= WORK TO BE COMPLETED =
Below are entries; output exactly the lines from the one with "Select Matthew Taylor's avatar image" to the one with "This screenshot has width=1004, height=366.", both included, and nothing else.

= RECORDS PROVIDED =

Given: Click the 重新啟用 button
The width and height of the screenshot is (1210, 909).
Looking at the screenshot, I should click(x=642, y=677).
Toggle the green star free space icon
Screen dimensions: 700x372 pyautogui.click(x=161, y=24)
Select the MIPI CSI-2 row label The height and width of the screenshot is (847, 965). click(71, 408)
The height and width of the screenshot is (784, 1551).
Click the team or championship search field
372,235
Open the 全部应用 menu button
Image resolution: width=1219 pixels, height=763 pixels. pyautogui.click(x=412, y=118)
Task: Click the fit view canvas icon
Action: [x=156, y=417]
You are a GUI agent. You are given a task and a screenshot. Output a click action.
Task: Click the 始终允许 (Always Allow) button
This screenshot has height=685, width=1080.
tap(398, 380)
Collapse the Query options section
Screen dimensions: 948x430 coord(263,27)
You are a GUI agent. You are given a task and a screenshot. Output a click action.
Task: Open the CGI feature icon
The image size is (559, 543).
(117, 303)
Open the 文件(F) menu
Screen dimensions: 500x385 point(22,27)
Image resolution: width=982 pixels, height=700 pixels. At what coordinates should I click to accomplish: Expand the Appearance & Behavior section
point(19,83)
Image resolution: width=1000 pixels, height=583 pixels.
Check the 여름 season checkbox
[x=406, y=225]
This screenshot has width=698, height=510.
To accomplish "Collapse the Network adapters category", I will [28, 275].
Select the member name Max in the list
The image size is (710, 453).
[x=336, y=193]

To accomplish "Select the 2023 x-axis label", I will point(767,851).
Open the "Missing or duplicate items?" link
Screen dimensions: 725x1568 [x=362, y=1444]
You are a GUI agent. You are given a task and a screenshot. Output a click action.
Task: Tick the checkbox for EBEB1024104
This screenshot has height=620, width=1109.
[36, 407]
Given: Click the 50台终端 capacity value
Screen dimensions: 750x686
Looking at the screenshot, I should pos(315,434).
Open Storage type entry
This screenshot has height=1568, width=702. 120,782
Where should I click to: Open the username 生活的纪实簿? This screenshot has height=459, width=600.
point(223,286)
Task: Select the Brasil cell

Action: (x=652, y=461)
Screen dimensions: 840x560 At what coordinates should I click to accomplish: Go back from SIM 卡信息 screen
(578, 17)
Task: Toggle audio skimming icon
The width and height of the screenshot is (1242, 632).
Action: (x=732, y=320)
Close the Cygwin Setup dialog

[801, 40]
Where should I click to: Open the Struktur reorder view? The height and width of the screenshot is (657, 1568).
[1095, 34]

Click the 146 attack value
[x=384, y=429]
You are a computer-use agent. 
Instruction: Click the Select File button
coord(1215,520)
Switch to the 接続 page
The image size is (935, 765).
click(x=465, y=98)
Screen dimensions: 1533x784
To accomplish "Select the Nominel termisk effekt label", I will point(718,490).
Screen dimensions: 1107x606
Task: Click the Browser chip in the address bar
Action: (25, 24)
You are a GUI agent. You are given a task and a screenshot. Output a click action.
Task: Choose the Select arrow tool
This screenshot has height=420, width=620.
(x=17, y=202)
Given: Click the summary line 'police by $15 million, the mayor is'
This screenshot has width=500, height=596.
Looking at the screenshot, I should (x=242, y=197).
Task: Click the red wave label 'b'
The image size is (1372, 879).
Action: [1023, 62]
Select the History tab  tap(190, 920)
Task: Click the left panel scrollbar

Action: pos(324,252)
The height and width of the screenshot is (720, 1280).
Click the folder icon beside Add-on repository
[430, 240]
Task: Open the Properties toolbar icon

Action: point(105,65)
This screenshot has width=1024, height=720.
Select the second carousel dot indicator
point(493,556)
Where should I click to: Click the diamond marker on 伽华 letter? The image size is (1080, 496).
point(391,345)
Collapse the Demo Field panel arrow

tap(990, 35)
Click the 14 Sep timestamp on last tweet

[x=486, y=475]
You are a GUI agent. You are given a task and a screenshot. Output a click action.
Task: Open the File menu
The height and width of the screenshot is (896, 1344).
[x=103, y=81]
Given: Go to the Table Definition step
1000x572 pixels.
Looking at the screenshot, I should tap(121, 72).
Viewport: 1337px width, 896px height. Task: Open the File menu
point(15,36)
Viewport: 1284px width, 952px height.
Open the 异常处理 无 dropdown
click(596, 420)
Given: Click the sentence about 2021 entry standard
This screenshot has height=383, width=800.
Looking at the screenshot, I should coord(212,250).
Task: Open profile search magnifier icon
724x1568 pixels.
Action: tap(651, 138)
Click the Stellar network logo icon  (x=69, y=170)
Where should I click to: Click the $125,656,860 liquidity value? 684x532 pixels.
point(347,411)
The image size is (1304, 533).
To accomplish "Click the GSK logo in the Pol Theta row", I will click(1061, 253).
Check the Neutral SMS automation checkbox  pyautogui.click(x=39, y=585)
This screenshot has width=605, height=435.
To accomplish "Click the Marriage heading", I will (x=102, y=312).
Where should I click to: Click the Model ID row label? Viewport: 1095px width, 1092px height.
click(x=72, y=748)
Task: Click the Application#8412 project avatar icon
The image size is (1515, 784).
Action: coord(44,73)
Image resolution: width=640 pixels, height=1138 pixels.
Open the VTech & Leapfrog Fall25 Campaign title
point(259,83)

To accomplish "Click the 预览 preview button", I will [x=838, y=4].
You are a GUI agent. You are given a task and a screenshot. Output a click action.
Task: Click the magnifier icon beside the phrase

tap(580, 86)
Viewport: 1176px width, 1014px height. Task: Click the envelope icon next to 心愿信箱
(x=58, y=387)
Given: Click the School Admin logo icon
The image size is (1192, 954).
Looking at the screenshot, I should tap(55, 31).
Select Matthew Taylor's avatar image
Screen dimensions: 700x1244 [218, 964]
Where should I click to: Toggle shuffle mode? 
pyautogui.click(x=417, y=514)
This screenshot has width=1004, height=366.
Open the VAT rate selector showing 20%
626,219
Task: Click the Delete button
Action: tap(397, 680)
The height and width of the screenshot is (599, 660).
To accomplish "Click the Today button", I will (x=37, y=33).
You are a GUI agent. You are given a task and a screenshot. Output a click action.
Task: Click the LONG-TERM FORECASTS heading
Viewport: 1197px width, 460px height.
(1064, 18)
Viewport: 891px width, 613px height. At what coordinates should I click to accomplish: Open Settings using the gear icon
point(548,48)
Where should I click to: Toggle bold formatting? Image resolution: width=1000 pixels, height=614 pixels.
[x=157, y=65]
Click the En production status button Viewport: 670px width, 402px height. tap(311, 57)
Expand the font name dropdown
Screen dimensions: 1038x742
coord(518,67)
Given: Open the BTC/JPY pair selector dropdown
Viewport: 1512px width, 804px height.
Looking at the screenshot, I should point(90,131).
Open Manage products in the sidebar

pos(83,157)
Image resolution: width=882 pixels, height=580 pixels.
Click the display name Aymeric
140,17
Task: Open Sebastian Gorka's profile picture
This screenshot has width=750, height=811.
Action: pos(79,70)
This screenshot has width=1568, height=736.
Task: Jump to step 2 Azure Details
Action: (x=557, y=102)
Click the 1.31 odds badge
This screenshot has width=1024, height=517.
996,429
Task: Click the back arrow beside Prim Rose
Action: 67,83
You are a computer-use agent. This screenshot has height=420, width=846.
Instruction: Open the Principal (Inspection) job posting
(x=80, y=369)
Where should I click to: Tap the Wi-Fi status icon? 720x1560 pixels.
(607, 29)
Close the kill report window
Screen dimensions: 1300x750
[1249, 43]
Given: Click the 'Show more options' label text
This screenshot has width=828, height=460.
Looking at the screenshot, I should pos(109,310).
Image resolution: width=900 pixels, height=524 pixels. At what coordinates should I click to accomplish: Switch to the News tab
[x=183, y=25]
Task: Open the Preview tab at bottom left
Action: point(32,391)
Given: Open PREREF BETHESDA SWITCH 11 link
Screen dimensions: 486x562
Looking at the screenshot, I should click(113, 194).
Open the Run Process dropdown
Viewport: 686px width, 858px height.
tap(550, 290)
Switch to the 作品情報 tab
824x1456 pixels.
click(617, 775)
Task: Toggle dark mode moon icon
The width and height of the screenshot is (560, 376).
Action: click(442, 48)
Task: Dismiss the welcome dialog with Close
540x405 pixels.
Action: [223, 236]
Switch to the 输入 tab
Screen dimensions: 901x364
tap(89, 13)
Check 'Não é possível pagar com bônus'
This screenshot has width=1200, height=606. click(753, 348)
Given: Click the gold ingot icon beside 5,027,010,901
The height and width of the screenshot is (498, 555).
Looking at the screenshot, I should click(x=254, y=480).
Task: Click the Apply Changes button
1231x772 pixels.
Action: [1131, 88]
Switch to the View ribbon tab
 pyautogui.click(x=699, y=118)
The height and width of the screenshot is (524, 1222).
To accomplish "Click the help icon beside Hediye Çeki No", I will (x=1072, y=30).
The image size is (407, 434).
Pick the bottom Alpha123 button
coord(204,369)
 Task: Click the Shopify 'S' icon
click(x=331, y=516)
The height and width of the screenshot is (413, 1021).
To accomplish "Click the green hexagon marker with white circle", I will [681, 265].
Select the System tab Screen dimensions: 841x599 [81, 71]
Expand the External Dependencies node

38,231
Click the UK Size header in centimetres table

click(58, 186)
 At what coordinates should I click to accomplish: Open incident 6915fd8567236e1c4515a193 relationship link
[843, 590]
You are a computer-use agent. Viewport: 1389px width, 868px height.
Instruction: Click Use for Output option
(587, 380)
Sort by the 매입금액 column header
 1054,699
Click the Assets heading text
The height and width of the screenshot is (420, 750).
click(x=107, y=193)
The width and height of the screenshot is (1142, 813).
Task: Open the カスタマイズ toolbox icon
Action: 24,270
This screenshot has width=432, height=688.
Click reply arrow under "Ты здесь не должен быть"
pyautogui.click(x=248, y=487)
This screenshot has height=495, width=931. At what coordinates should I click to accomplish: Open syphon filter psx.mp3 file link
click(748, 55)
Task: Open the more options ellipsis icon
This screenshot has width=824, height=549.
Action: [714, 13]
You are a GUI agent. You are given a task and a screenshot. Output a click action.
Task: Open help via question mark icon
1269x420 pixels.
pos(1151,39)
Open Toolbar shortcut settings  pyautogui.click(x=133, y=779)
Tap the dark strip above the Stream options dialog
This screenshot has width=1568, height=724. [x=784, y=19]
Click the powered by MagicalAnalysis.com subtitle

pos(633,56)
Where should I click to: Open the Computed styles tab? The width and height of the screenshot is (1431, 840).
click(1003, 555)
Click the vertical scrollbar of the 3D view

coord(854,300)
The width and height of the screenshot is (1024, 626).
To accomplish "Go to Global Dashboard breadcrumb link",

= EXPECTED ANSWER =
Select Matthew Taylor's avatar image
Screen dimensions: 700x1244 [218, 964]
Where should I click to: Toggle shuffle mode? 
pyautogui.click(x=417, y=514)
This screenshot has width=1004, height=366.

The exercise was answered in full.